P607 Higher adalimumab serum levels do not increase the risk of adverse events in patients with inflammatory bowel disease

Abstract

The relationship between serum adalimumab concentrations and adverse events in patients with inflammatory bowel disease (IBD) is unknown. We aimed to determine whether patients with IBD using adalimumab are at increased risk of adverse events if they have high adalimumab serum levels compared with those with lower adalimumab levels.This was a retrospective study of 133 IBD patients with at least one measurement of serum adalimumab level available. The cohort was divided according to the median adalimumab level of 9.8 μg/ml. The primary outcome was the rate of overall adverse events between the two groups. Secondary outcomes included the rate of infections, dermatologic reactions, injection-site reactions, and other adverse events in both groups.

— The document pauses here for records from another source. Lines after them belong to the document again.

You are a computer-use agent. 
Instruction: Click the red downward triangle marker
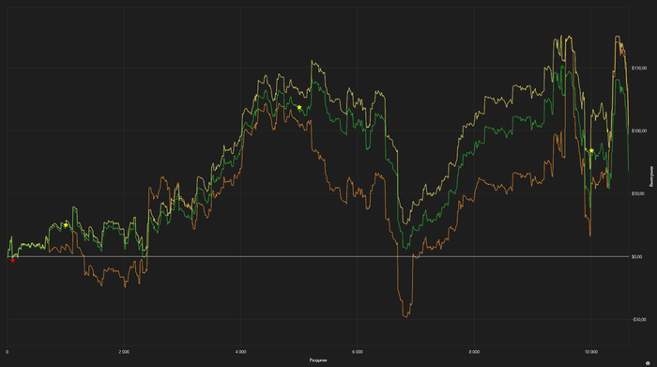point(12,261)
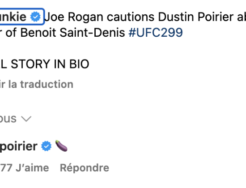Image resolution: width=246 pixels, height=188 pixels.
Task: Click the word "cautions" in the caption
Action: (x=131, y=17)
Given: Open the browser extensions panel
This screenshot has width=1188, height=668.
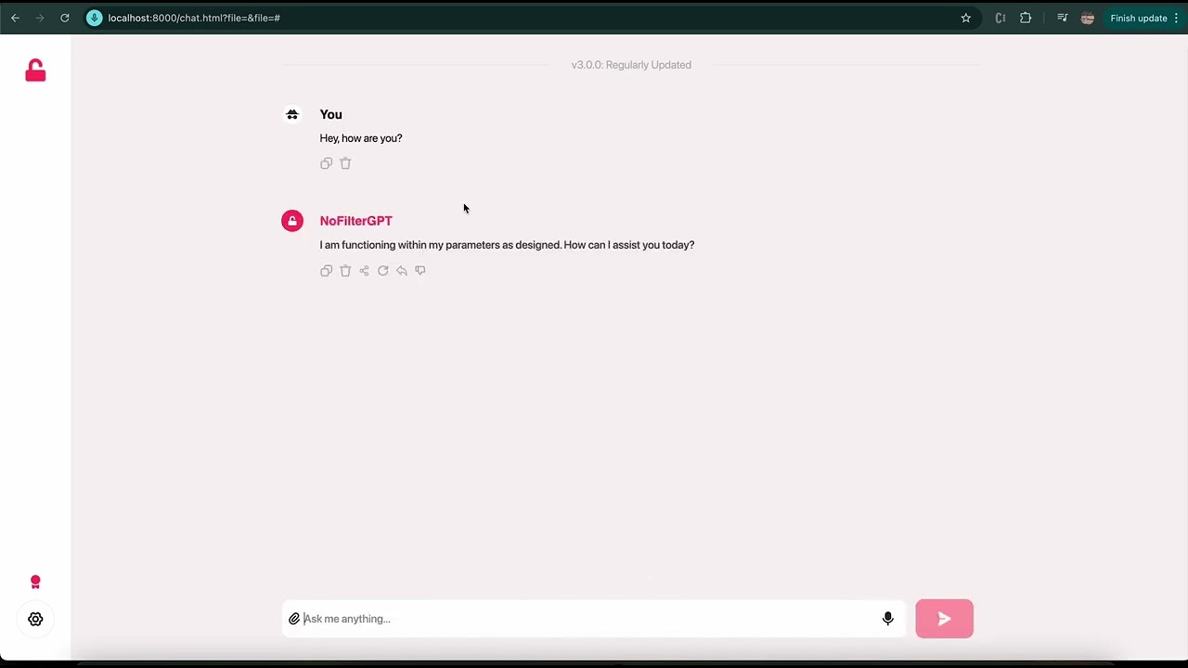Looking at the screenshot, I should (1026, 18).

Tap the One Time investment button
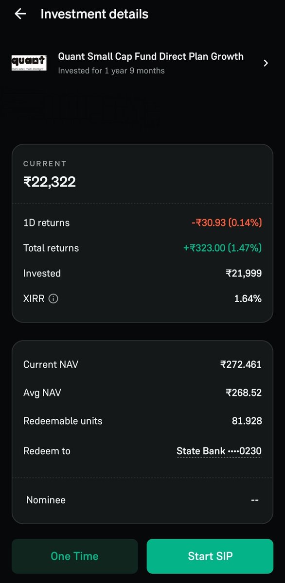pyautogui.click(x=75, y=556)
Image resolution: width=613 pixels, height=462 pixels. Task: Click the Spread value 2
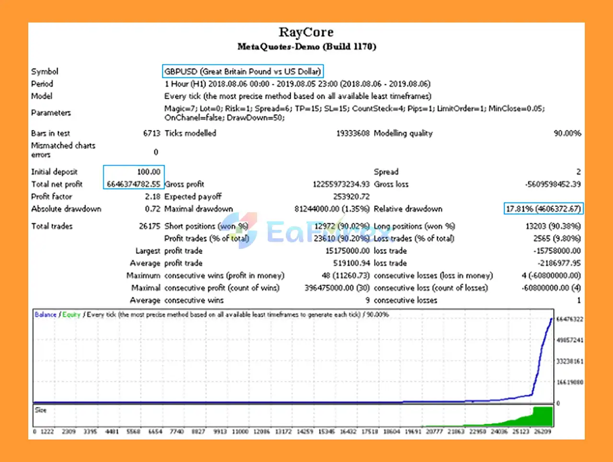pyautogui.click(x=578, y=171)
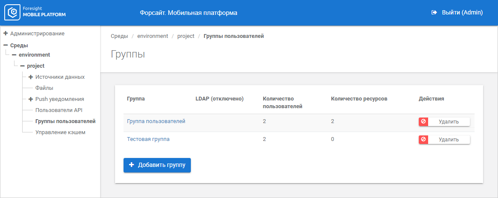Open the Группа пользователей group link
This screenshot has height=198, width=498.
tap(156, 121)
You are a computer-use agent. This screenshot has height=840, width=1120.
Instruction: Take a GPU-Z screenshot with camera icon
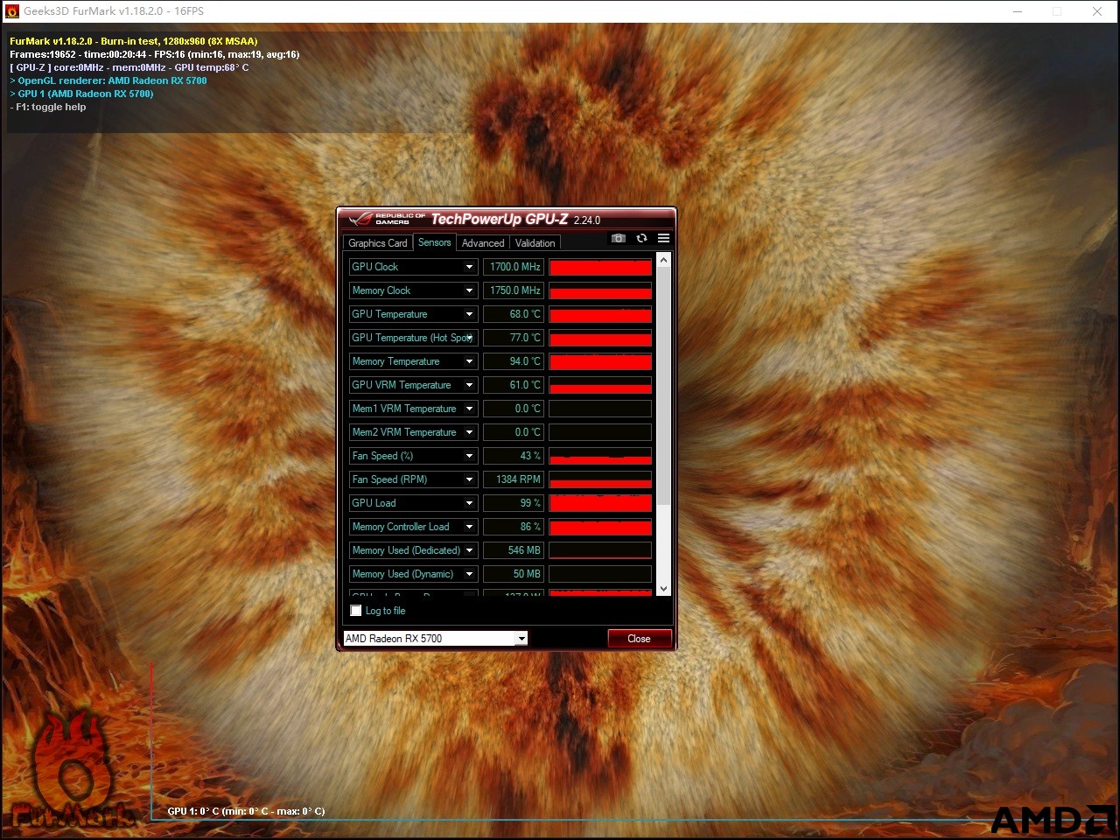point(619,238)
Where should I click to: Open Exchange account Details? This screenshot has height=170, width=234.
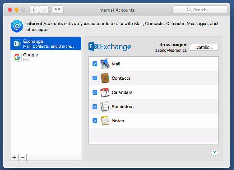click(204, 48)
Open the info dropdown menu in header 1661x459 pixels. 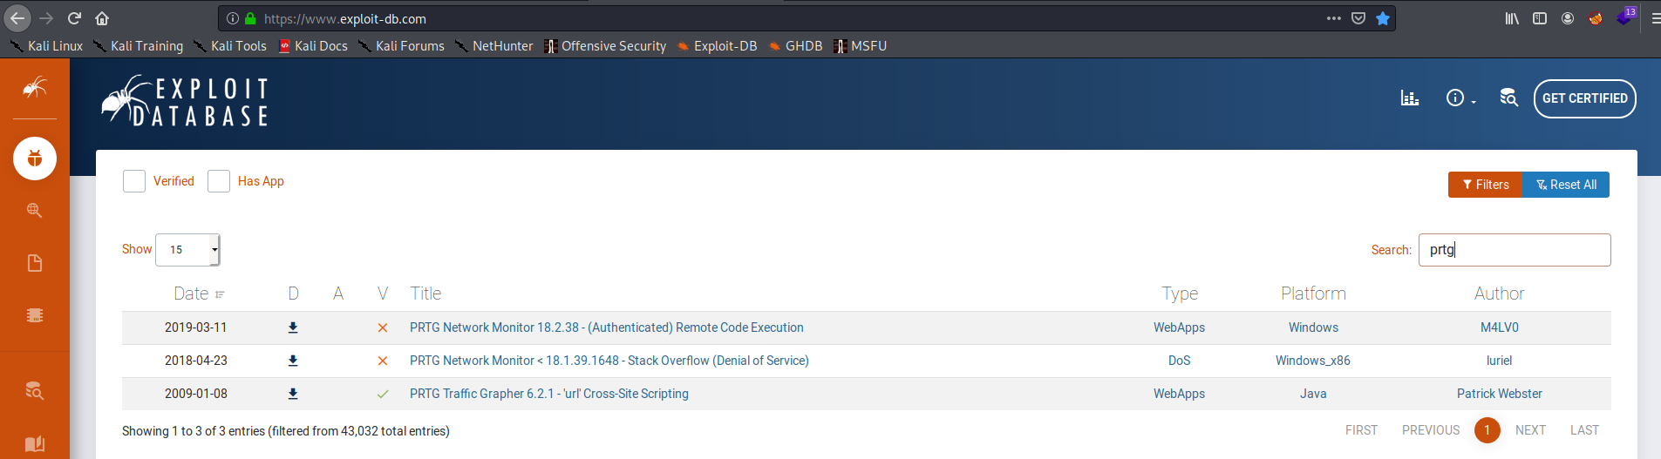[x=1460, y=98]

Rates of discontinuation of adalimumab due to adverse events was also evaluated. Multi-variate logistic regression analysis was also performed to evaluate the relationship between adalimumab levels and adverse events.A total of 27 adverse events were reported in 133 patients in the overall cohort. In patients with higher adalimumab levels, there were 17 adverse events reported in a total of 66 patients, which was not significantly different than the 10 adverse events reported in 67 patients with lower adalimumab levels (25.7% vs. 14.9%, p = 0.12). Stratification of patients into adalimumab level tertiles did not show any difference in the rate of adverse events between the three groups. After adjustment for potential covariates, IBD patients with higher adalimumab levels did not have higher odds of an adverse event than patients with lower levels (OR 1.94, 95% CI 0.81–4.64).There does not appear to be an increased risk of adverse events in IBD patients with higher adalimumab levels.